(The following is not meant to be prescriptive for anyone's behavior. It is merely descriptive of my own. I bind no one's conscience.)
I have not listened to a recorded sermon in months. In fact I cannot remember the last time I did so. A lecture or "talk" maybe. But a sermon has not reached my ears which was not preached in my own church for a long while.
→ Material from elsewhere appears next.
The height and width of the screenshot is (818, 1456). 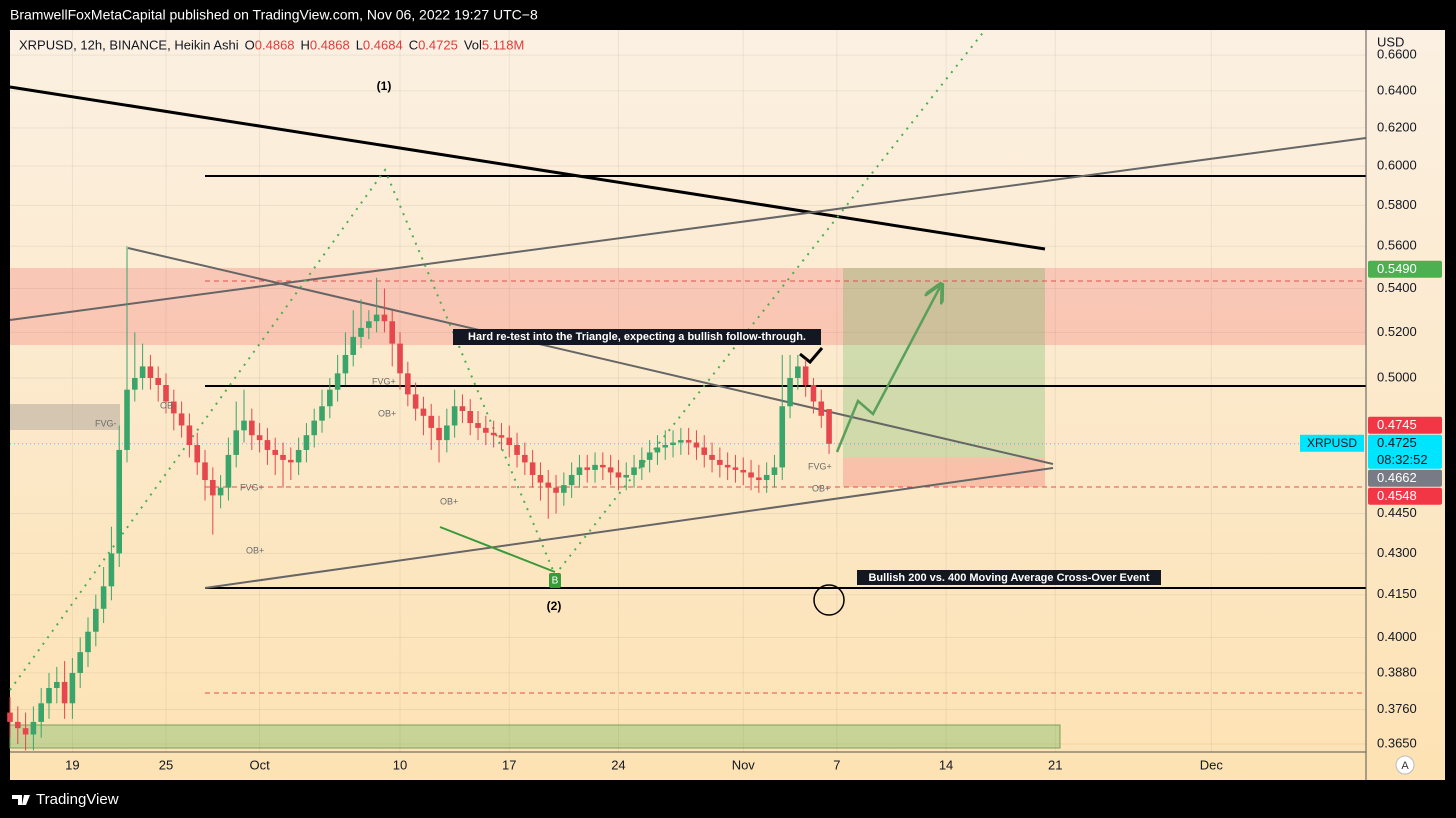 What do you see at coordinates (65, 417) in the screenshot?
I see `zone-box` at bounding box center [65, 417].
This is remarkable because I used to listen to sermons by pastors from across the country almost daily. But now, I not only don't do this any longer but I have no desire to resume my former practice. If you had told me I would feel and think this way a year ago, I would have been incredulous. I would have thought you did not know me well. I would have assumed such a practice would make me guilty of something. I know not what. But something along the lines of veering from the shibboleth-like course of the "Young, Restless and Reformed" (meaning no disrespect to my friend
Collin Hansen).
My reasons for not listening to podcasted, downloaded or any other type of recorded sermon differ along the time of the practice itself. In other words, when the flood of sermonic mp3s began to recede from my iTunes folder the reasoning was different than now when it is more decisive. I know myself better now. Faults. Dispositions. Trajectories. All are in play and thankfully are somewhat more understandable even if not yet defeated.
It all started - or stopped, if you will - because I was tiring of the celebrity pastor phenomenon sweeping the evangelical landscape. For good or ill, it was starting to sicken me. I seemed to hear more people talk about the sermon they downloaded than the one the pastor put over them had delivered for their good. In this I heard the dissatisfaction of past moments in the life of Matt Redmond in their elation. I had so often said and done and thought just as they, it took no degree of imagination to hear my voice say the exact same thing. I had been more than a little guilty of downgrading the importance of the sermon served up by the shepherd appointed to feed my soul and watch it. By God. And I had upgraded the importance of the pastor who would never know me or my family...that is, apart from my desire to follow said pastor around to conference after conference after conference. After conference.
All this naturally led to the sermon being a medium of entertainment. I suppose I could find ways to entertain myself which would be worse for me. But the sermon by the celebrity pastor was now becoming like a TV show. How did I know this was a bad thing for me? I started expecting from all pastors what I was hearing in podcast form. I probably justified it in the name of excellence or something asinine like that. Don't get me wrong, we should expect our pastors to preach well just as we expect plumbers to plumb well. But not all will have the same abilities. And I must be honest, I was entertained the most by the sermons when the preacher was "bringing it" or "killing it." Whew, good to get that off my chest.
My main reason for no longer listening to sermons by celebrity preachers is...well, I have a preacher. When I am not preaching, he is my preacher/pastor. God has given him to me and my family for my good and his glory. He is the principle human agent I should be looking to for making sure my soul is fed. Are there better preachers out there? Yes. Of course, for there always will be. But they are not my pastor/shepherd. I would prefer for nothing to get in the way of what God has put in front of me to keep me on the way.
Related is my own preaching. There are certainly better preachers than myself. But I actually would appreciate the same sentiment by the people I am feeding when I preach. Self-serving convictions? Well yeah. Aren't they all?
I probably need to reiterate these convictions are my own. Feel free to appropriate them but do not feel constrained by them. My own heart is at stake here. Nothing else. I look back on the previous years with a guilt mixed with sanity, shaken and stirred. A strong drink at a high price but mixed well and worth whatever the payment required. My zeal after listening to a "killer sermon" by the celebrity pastor du jour quickly turned into zeal for other's convictions. Inevitably, I would hear a sermon on some moving subject and then very quickly want others to hear what I heard so their thinking could be changed.
Certainly I might do the same when listening to my pastor. But for my own part there is a controlling mechanism inherent deep inside my personal desire to be fed by the man standing in front of me, preaching the word. When I want no one else, effortlessly the Word is easily seen as being for me first and foremost. For conviction, encouragement, sight, hope, fire and refreshment.
So when you ask me if I have heard a sermon by anyone other than my pastor, my answer will increasingly be "no." For I do not listen to the recorded sermons of celebrity pastors anymore.